§ **PROBLEM**
Select every line of the material that contains the string "will", and copy each one. Case counts.

§ **TASK INPUT**
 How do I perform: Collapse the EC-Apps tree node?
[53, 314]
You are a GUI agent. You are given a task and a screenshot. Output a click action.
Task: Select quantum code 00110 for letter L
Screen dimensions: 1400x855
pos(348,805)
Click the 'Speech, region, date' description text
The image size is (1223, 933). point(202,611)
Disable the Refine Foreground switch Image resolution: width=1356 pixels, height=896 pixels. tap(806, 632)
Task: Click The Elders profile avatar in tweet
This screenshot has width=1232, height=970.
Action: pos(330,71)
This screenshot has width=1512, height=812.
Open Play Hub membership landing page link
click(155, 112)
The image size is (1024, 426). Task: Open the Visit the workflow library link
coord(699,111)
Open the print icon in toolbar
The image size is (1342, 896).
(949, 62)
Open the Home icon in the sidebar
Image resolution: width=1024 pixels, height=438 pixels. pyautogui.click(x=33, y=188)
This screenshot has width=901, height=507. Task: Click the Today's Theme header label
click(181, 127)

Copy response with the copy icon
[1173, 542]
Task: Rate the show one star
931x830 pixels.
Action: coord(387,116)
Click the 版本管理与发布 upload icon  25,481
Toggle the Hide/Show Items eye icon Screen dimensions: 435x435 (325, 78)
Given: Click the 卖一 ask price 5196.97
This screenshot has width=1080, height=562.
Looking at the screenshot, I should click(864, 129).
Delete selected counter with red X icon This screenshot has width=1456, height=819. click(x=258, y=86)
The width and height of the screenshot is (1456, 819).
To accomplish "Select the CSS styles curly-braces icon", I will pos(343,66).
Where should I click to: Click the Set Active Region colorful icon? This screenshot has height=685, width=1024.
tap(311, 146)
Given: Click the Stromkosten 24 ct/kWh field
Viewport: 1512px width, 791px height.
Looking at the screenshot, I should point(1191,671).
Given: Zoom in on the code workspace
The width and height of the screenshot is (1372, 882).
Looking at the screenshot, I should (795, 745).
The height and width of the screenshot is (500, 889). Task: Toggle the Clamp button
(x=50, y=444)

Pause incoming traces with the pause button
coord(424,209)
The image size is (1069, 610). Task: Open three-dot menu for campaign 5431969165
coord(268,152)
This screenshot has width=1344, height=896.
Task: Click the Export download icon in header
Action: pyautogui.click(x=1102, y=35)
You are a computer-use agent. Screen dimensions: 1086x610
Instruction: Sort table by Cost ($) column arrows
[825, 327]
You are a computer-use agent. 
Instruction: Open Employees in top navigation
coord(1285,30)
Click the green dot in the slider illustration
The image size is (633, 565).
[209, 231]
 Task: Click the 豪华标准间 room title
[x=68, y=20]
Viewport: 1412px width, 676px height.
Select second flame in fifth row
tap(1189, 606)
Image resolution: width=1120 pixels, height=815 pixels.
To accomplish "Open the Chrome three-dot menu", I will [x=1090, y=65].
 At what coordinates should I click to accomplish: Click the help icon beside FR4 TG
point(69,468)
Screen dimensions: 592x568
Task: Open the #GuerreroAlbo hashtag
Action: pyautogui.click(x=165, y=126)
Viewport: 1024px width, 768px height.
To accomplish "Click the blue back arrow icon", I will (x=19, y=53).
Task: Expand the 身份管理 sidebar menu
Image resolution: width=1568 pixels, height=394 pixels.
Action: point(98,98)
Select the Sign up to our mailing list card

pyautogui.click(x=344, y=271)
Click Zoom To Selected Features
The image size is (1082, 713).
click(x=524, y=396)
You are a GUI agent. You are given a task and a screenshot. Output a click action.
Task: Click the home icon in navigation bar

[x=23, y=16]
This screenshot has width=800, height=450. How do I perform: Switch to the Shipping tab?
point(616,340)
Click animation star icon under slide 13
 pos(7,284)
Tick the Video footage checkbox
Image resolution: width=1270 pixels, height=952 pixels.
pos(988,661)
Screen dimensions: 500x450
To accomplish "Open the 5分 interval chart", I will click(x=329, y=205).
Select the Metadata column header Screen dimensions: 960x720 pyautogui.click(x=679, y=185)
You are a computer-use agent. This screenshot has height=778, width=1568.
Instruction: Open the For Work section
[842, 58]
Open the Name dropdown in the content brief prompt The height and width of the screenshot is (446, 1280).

§ **PROBLEM SOLUTION**
To accomplish "Select the CSS styles curly-braces icon", I will pos(343,66).
To accomplish "Open the Chrome three-dot menu", I will [x=1090, y=65].
To accomplish "Click the blue back arrow icon", I will (x=19, y=53).
To accomplish "Open the 5分 interval chart", I will click(x=329, y=205).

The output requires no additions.